### The input
★ ★ ★ ★

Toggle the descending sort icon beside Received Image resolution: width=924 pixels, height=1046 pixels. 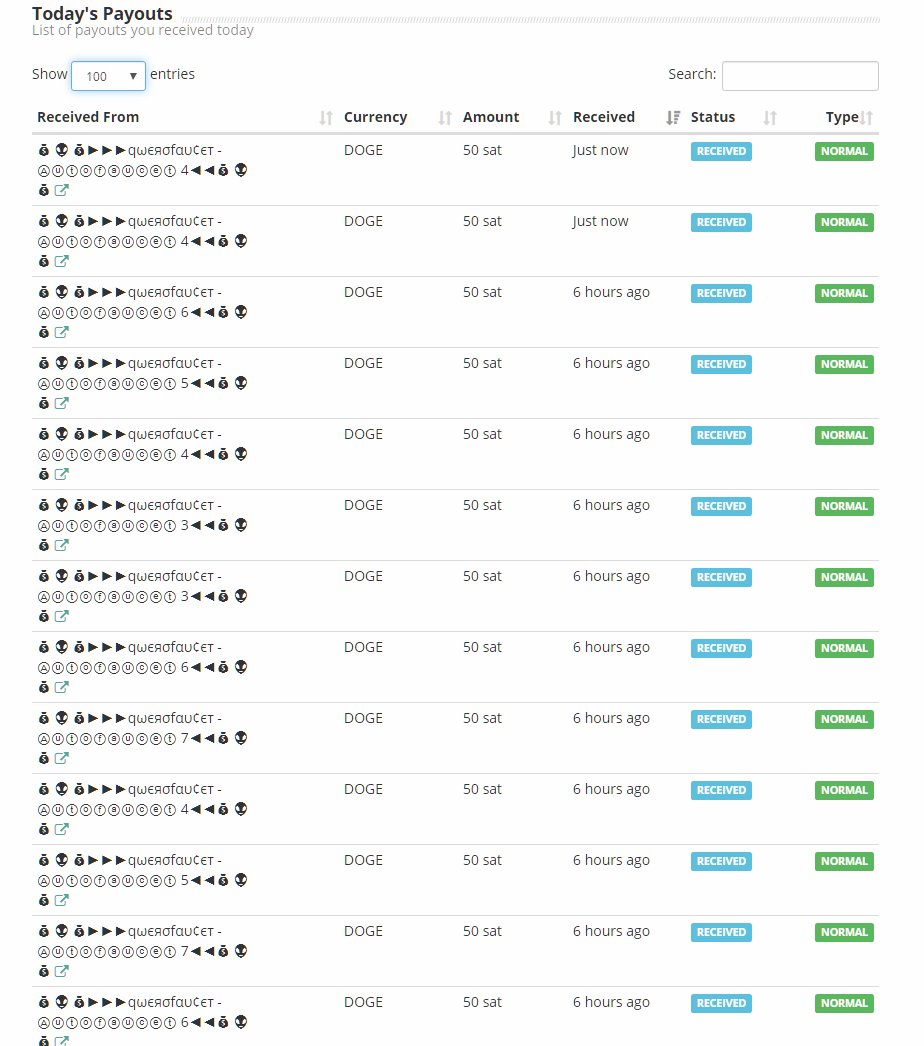pyautogui.click(x=673, y=118)
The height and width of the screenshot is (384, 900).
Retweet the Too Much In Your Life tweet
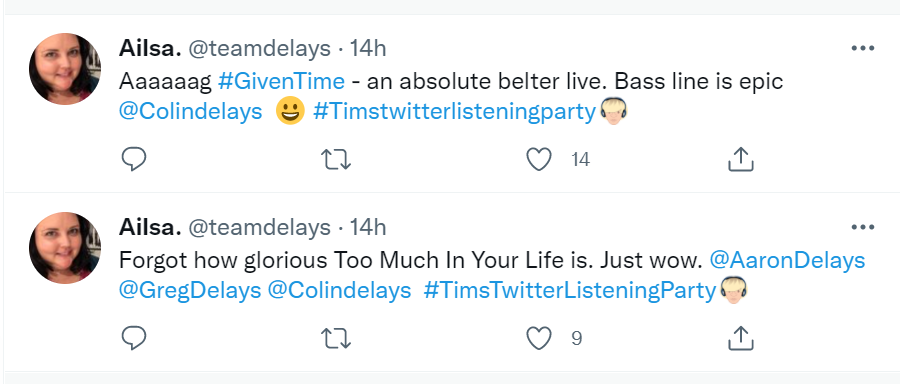[336, 339]
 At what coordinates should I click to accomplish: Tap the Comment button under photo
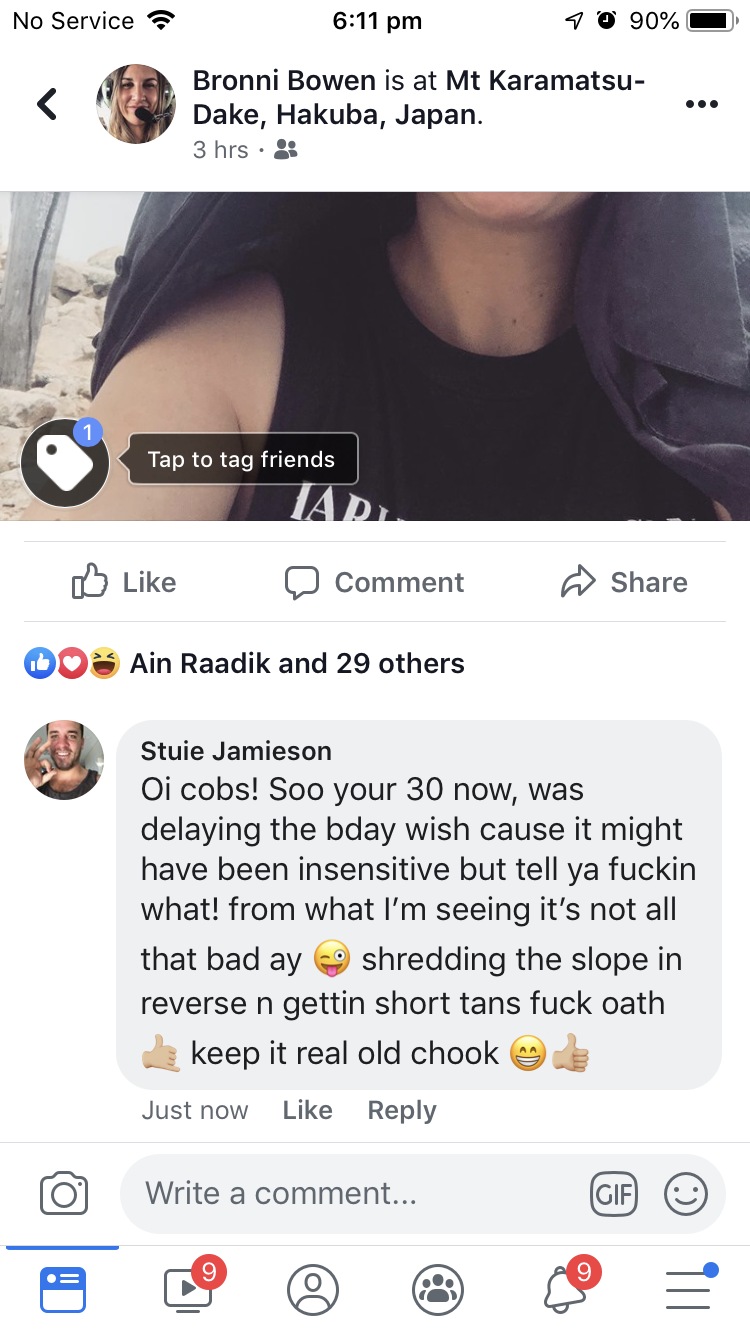point(374,582)
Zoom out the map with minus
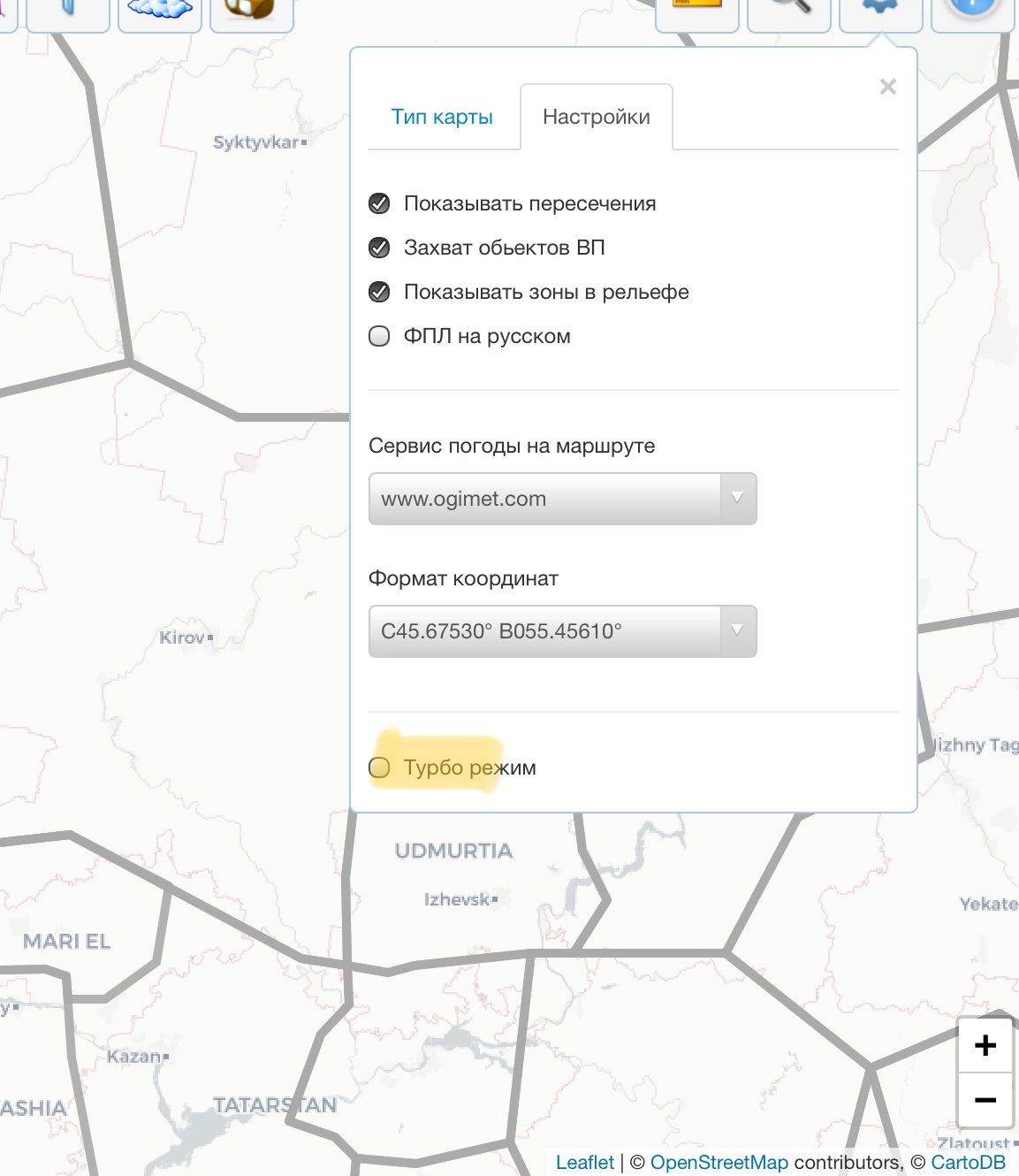 pyautogui.click(x=985, y=1101)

★ ★ ★ ★

### Aim
Rewrite everything from the line containing "The height and" down to the end of the items, requests included, multiplying each coordinate in the answers by 1.2 and rounding to whole numbers, with halves rounded up. Leave the pictures out.

### Output for this exercise
The height and width of the screenshot is (384, 900).
Retweet the Too Much In Your Life tweet
[403, 407]
 At what coordinates should I click to accomplish: Tap the Comment button under photo
point(449,698)
Zoom out the map with minus
 pyautogui.click(x=1182, y=1321)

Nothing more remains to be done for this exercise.